Nella finanza è in gioco la qualità della nostra vita, nella sanità lo è la nostra stessa vita. “Tutti abbiamo un giorno o l’altro usato la siringa”, dice il presidente di un sindacato medico francese, che vuole restare anonimo, a Laetitia Clavreul (Le Monde, 05/03/2014, p. 10). L’argomento è poco discusso tra i medici, ma parlano i dati. Il 60% dei decessi ha luogo in ospedale e solo il 25,5% a domicilio, anche se l’81% dei francesi dichiara di voler morire a casa. Secondo l’Institut national des études démographiques, nel 2010 circa la metà dei decessi è stata preceduta da una decisione medica suscettibile di accelerare la morte del paziente e, anche se è espressamente proibito dalla legge, nel 3,1% dei casi lo si è fatto volutamente e in un altro 2,5 senza consenso del paziente. In un sondaggio Ipsos 2013 per l’ordine dei medici francesi, 60 medici su cento si sono detti favorevoli all’eutanasia ‘attiva’ e 37 pronti a farlo.

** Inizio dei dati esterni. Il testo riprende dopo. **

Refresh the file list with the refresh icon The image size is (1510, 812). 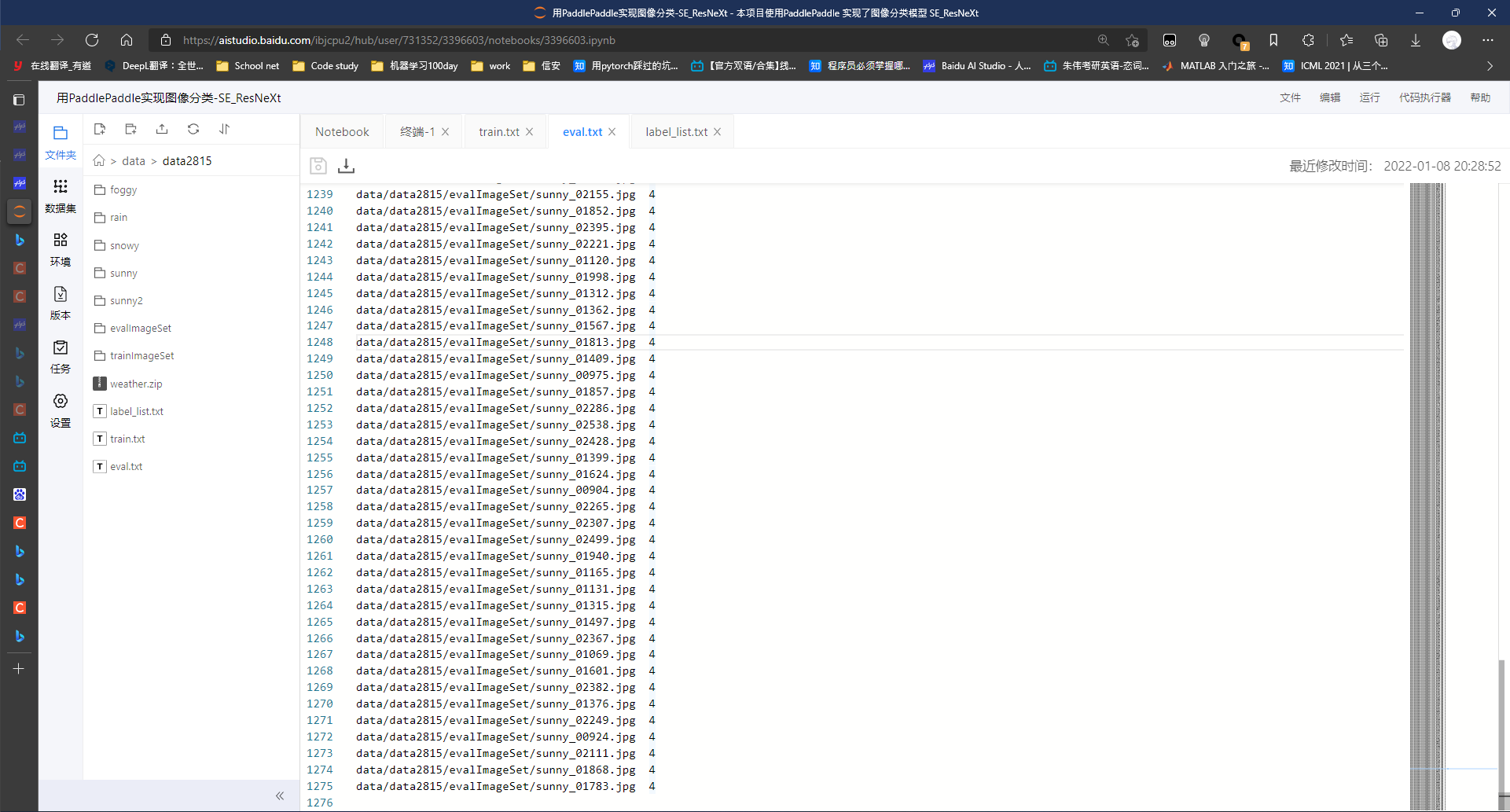coord(193,129)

Le parole sono importanti, osserva Clavreul. “Io non uccido, aiuto a morire”, le ha detto il dottor O. : “Può darsi che sia la stessa cosa di fatto, ma non sul piano umano. Non ho mai pensato di aver ucciso qualcuno”. Crinale stretto, dai lati molto ripidi. Lo riconosce il dottor Faroudja, responsabile della sezione etica dell’ordine francese dei medici, ricordando la necessaria fedeltà al giuramento di Ippocrate: “Tra dare la morte e addormentare un paziente, la differenza è sottile”. Ma esiste, conclude Clavreul che come tutti noi, medici inclusi, rischia di trovarsi un giorno dalla parte sbagliata della siringa.